Recorded data:
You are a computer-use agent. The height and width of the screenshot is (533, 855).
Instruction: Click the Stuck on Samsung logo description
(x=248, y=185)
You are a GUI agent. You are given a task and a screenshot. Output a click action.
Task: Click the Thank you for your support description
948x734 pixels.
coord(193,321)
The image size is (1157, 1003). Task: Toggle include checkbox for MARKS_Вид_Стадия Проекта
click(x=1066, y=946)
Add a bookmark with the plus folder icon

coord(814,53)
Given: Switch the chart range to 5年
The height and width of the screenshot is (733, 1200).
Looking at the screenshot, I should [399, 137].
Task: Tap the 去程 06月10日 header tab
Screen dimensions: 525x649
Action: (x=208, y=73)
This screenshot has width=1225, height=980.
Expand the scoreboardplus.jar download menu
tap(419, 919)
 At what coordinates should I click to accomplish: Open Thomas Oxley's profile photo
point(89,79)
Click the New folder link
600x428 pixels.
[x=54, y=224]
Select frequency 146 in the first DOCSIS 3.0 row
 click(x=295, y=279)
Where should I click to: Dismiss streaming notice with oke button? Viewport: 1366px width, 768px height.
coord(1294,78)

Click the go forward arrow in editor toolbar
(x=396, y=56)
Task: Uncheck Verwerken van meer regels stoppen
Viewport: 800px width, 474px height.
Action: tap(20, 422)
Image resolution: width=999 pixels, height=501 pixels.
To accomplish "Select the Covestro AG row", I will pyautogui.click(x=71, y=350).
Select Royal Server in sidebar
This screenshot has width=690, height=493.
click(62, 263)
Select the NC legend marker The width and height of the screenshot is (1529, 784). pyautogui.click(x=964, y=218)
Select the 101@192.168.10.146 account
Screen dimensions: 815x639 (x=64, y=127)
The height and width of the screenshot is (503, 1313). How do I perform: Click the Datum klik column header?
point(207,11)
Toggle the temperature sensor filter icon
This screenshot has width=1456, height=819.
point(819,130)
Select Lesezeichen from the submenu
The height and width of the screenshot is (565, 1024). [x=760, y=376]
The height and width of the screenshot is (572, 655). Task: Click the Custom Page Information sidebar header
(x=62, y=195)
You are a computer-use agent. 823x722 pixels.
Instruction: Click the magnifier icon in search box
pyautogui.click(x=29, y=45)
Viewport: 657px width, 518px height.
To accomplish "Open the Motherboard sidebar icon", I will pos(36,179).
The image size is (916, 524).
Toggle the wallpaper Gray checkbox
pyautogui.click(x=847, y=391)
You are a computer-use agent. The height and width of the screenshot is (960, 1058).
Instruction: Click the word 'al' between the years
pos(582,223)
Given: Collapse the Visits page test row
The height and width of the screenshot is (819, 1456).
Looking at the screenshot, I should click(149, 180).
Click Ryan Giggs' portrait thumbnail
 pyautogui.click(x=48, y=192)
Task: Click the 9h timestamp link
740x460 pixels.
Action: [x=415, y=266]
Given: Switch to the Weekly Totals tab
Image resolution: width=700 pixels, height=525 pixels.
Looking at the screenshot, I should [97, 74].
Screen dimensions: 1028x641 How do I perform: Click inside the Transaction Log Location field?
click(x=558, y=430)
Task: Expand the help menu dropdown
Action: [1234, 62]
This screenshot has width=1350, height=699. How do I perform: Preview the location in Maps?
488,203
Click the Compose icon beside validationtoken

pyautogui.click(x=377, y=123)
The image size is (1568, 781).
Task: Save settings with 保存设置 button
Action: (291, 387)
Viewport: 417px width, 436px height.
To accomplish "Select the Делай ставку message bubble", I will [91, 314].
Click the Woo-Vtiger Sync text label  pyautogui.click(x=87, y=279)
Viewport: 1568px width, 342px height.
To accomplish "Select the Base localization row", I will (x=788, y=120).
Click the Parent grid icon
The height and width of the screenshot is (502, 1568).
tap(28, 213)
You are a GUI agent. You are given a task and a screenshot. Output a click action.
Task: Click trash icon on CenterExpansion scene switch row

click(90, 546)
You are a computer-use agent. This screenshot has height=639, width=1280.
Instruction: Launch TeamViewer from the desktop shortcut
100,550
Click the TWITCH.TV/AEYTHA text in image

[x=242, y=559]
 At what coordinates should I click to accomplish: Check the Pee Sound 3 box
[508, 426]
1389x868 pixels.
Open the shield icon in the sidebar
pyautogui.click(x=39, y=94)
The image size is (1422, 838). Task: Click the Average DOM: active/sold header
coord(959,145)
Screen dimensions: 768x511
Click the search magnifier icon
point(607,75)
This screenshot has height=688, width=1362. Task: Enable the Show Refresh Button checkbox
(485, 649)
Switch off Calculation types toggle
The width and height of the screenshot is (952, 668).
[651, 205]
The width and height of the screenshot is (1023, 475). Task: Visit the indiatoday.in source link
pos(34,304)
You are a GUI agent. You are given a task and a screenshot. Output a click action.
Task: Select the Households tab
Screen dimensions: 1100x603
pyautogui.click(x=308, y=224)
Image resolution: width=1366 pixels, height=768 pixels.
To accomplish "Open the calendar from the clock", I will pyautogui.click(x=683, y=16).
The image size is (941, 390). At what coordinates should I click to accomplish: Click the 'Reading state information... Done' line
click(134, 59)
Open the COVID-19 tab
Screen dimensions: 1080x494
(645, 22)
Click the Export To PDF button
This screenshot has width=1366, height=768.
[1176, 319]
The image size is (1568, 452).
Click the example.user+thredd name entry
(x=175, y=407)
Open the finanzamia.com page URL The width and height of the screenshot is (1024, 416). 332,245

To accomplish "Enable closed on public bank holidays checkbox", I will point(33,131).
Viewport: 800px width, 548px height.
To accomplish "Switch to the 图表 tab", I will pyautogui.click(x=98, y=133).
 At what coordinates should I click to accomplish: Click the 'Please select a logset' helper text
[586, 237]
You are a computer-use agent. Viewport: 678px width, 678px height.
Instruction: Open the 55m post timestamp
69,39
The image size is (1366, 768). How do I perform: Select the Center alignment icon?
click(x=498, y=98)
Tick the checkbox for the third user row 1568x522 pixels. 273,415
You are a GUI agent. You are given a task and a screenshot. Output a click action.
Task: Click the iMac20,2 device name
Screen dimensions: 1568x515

-- What you need to do --
Type the records out again. Match them exactly.

-- Output of the task --
You are a computer-use agent. The height and width of the screenshot is (533, 855).
Instruction: Click the Stuck on Samsung logo description
(x=248, y=185)
You are a GUI agent. You are given a task and a screenshot. Output a click action.
Task: Click the Thank you for your support description
948x734 pixels.
coord(193,321)
The image size is (1157, 1003). Task: Toggle include checkbox for MARKS_Вид_Стадия Проекта
click(x=1066, y=946)
Add a bookmark with the plus folder icon

coord(814,53)
Given: Switch the chart range to 5年
The height and width of the screenshot is (733, 1200).
Looking at the screenshot, I should [399, 137].
Task: Tap the 去程 06月10日 header tab
Screen dimensions: 525x649
Action: (x=208, y=73)
This screenshot has width=1225, height=980.
Expand the scoreboardplus.jar download menu
tap(419, 919)
 At what coordinates should I click to accomplish: Open Thomas Oxley's profile photo
point(89,79)
Click the New folder link
600x428 pixels.
[x=54, y=224]
Select frequency 146 in the first DOCSIS 3.0 row
 click(x=295, y=279)
Where should I click to: Dismiss streaming notice with oke button? Viewport: 1366px width, 768px height.
coord(1294,78)

Click the go forward arrow in editor toolbar
(x=396, y=56)
Task: Uncheck Verwerken van meer regels stoppen
Viewport: 800px width, 474px height.
Action: tap(20, 422)
Image resolution: width=999 pixels, height=501 pixels.
To accomplish "Select the Covestro AG row", I will pyautogui.click(x=71, y=350).
Select Royal Server in sidebar
This screenshot has width=690, height=493.
click(62, 263)
Select the NC legend marker The width and height of the screenshot is (1529, 784). pyautogui.click(x=964, y=218)
Select the 101@192.168.10.146 account
Screen dimensions: 815x639 (x=64, y=127)
The height and width of the screenshot is (503, 1313). How do I perform: Click the Datum klik column header?
point(207,11)
Toggle the temperature sensor filter icon
This screenshot has width=1456, height=819.
point(819,130)
Select Lesezeichen from the submenu
The height and width of the screenshot is (565, 1024). [x=760, y=376]
The height and width of the screenshot is (572, 655). Task: Click the Custom Page Information sidebar header
(x=62, y=195)
You are a computer-use agent. 823x722 pixels.
Instruction: Click the magnifier icon in search box
pyautogui.click(x=29, y=45)
Viewport: 657px width, 518px height.
To accomplish "Open the Motherboard sidebar icon", I will pos(36,179).
The image size is (916, 524).
Toggle the wallpaper Gray checkbox
pyautogui.click(x=847, y=391)
You are a computer-use agent. The height and width of the screenshot is (960, 1058).
Instruction: Click the word 'al' between the years
pos(582,223)
Given: Collapse the Visits page test row
The height and width of the screenshot is (819, 1456).
Looking at the screenshot, I should click(149, 180).
Click Ryan Giggs' portrait thumbnail
 pyautogui.click(x=48, y=192)
Task: Click the 9h timestamp link
740x460 pixels.
Action: [x=415, y=266]
Given: Switch to the Weekly Totals tab
Image resolution: width=700 pixels, height=525 pixels.
Looking at the screenshot, I should [97, 74].
Screen dimensions: 1028x641 How do I perform: Click inside the Transaction Log Location field?
click(x=558, y=430)
Task: Expand the help menu dropdown
Action: [1234, 62]
This screenshot has width=1350, height=699. How do I perform: Preview the location in Maps?
488,203
Click the Compose icon beside validationtoken

pyautogui.click(x=377, y=123)
The image size is (1568, 781).
Task: Save settings with 保存设置 button
Action: (291, 387)
Viewport: 417px width, 436px height.
To accomplish "Select the Делай ставку message bubble", I will [91, 314].
Click the Woo-Vtiger Sync text label  pyautogui.click(x=87, y=279)
Viewport: 1568px width, 342px height.
To accomplish "Select the Base localization row", I will (x=788, y=120).
Click the Parent grid icon
The height and width of the screenshot is (502, 1568).
tap(28, 213)
You are a GUI agent. You are given a task and a screenshot. Output a click action.
Task: Click trash icon on CenterExpansion scene switch row

click(90, 546)
You are a computer-use agent. This screenshot has height=639, width=1280.
Instruction: Launch TeamViewer from the desktop shortcut
100,550
Click the TWITCH.TV/AEYTHA text in image

[x=242, y=559]
 At what coordinates should I click to accomplish: Check the Pee Sound 3 box
[508, 426]
1389x868 pixels.
Open the shield icon in the sidebar
pyautogui.click(x=39, y=94)
The image size is (1422, 838). Task: Click the Average DOM: active/sold header
coord(959,145)
Screen dimensions: 768x511
Click the search magnifier icon
point(607,75)
This screenshot has height=688, width=1362. Task: Enable the Show Refresh Button checkbox
(485, 649)
Switch off Calculation types toggle
The width and height of the screenshot is (952, 668).
[651, 205]
The width and height of the screenshot is (1023, 475). Task: Visit the indiatoday.in source link
pos(34,304)
You are a GUI agent. You are given a task and a screenshot. Output a click action.
Task: Select the Households tab
Screen dimensions: 1100x603
pyautogui.click(x=308, y=224)
Image resolution: width=1366 pixels, height=768 pixels.
To accomplish "Open the calendar from the clock", I will pyautogui.click(x=683, y=16).
The image size is (941, 390). At what coordinates should I click to accomplish: Click the 'Reading state information... Done' line
click(134, 59)
Open the COVID-19 tab
Screen dimensions: 1080x494
(645, 22)
Click the Export To PDF button
This screenshot has width=1366, height=768.
[1176, 319]
The image size is (1568, 452).
Click the example.user+thredd name entry
(x=175, y=407)
Open the finanzamia.com page URL The width and height of the screenshot is (1024, 416). 332,245

To accomplish "Enable closed on public bank holidays checkbox", I will point(33,131).
Viewport: 800px width, 548px height.
To accomplish "Switch to the 图表 tab", I will pyautogui.click(x=98, y=133).
 At what coordinates should I click to accomplish: Click the 'Please select a logset' helper text
[586, 237]
You are a computer-use agent. Viewport: 678px width, 678px height.
Instruction: Open the 55m post timestamp
69,39
The image size is (1366, 768). How do I perform: Select the Center alignment icon?
click(x=498, y=98)
Tick the checkbox for the third user row 1568x522 pixels. 273,415
You are a GUI agent. You are given a task and a screenshot. Output a click action.
Task: Click the iMac20,2 device name
Screen dimensions: 1568x515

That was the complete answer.